I am running some annealing trials on a Cray XT4. And although the
throughput is impressive, I have severe difficulties with stability of
the code.
For my relatively small system of ~7500 atoms the engine typically crash
after ~500k steps.

I am using the bleeding-edge CVS version: mdrun.c (1.141) (the newest
one after Erik L.'s recent patch of the PME code) 
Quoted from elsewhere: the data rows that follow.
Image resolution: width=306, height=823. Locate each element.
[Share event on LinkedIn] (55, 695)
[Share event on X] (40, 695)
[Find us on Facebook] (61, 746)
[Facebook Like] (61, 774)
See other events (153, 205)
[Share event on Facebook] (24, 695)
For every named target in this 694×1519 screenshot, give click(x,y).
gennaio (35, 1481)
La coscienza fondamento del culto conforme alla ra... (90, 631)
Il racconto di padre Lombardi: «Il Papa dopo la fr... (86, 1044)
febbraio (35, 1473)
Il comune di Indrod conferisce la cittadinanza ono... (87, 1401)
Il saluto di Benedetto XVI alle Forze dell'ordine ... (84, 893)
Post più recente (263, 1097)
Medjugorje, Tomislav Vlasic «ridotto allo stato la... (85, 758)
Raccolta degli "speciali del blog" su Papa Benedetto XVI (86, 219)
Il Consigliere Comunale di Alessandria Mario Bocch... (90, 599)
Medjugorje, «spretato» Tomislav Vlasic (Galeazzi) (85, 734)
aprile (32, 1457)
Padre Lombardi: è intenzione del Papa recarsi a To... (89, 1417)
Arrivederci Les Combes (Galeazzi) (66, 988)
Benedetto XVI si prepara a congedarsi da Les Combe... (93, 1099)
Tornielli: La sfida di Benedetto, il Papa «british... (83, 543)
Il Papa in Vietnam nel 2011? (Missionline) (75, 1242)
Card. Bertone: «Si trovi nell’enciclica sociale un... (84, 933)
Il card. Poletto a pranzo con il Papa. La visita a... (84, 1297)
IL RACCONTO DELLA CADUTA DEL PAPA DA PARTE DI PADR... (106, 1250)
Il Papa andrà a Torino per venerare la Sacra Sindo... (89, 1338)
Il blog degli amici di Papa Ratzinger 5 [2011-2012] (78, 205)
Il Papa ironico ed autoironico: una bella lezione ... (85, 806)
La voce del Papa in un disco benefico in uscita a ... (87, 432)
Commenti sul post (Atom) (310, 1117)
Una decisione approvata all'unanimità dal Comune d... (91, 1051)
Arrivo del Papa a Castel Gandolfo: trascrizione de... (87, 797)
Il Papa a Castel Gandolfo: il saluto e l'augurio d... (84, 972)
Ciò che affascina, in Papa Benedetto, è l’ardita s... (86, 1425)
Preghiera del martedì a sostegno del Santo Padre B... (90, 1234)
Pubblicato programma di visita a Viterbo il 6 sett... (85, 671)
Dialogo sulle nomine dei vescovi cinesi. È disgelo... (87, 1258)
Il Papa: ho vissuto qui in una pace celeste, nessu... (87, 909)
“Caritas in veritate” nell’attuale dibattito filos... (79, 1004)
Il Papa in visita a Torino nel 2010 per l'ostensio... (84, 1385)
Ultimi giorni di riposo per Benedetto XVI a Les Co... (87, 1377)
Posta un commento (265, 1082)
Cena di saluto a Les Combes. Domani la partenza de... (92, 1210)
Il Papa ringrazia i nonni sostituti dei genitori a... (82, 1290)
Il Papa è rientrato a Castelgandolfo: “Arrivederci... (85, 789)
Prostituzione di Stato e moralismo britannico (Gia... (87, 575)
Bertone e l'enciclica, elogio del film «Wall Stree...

I configure and compile on the compute nodes exclusively (not the
frontend) and the only compiler warning(s) I get are of the type:

"warning: Using 'getpwuid' in statically linked applications requires 
at runtime the shared libraries from the glibc version used for linking"

After compile though, the code executes and runs for ~20mins, producing
sound data before stalling.

The error logs are very short and quite uniformative.

PBS .o: 
Application 159316 exit codes: 137
Application 159316 exit signals: Killed
Application 159316 resources: utime 0, stime 0
--------------------------------------------------
Begin PBS Epilogue hexagon.bccs.uib.no
Date:             Mon Sep 29 12:32:54 CEST 2008
Job ID:           65643.nid00003
Username:         bjornss
Group:            bjornss
Job Name:         pmf_hydanneal_heatup_400K
Session:          10156
Limits:           walltime=05:00:00
Resources:
cput=00:00:00,mem=4940kb,vmem=22144kb,walltime=00:20:31
Queue:            batch
Account:          fysisk
Base login-node:  login5
End PBS Epilogue  Mon Sep 29 12:32:54 CEST 2008

PBS .err:
_pmii_daemon(SIGCHLD): PE 0 exit signal Killed
[NID 702]Apid 159316: initiated application termination.

As proper electrostatics is crucial to my modeling I am using PME which
comprises a large part of my calculation cost: 35-50%
In the most extreme case, I use the following startup-script

run.pbs:

#!/bin/bash
#PBS -A fysisk
#PBS -N pmf_hydanneal_heatup_400K
#PBS -o pmf_hydanneal.o
#PBS -e pmf.hydanneal.err
#PBS -l walltime=5:00:00,mppwidth=40,mppnppn=4

cd /work/bjornss/pmf/structII/hydrate_annealing/heatup_400K
source $HOME/gmx_latest_290908/bin/GMXRC

aprun -n 40 parmdrun -s topol.tpr -maxh 5 -npme 20
exit $?


Now, apart from a significant reduction in the system dipole moment,
there are no large changes in the system, nor significant translations
of the molecules in the box.

I enclose the md.log and my parameter file. The run-topology (topol.tpr)
can be found at:

http:/drop.io/mdanneal

if anyone wants to try and replicate the crash on their local cluster,
they are welcome.
If after such trials are attempted the error persists, I am willing to
post a bug on bugzilla.


If more information is needed I will try to provide it upon request


Regards and thanks for bothering

-- 
---------------------
Bjørn Steen Saethre 
PhD-student
Theoretical and Energy Physics Unit
Institute of Physics and Technology
Allegt, 41
N-5020 Bergen
Norway

Tel(office) +47 55582869 


Log file opened on Mon Sep 29 14:03:14 2008
Host: nid01054  pid: 8315  nodeid: 0  nnodes:  40
The Gromacs distribution was built Mon Sep 29 13:25:26 CEST 2008 by
[EMAIL PROTECTED] (Linux 2.6.16.54-0.2.5-ss x86_64)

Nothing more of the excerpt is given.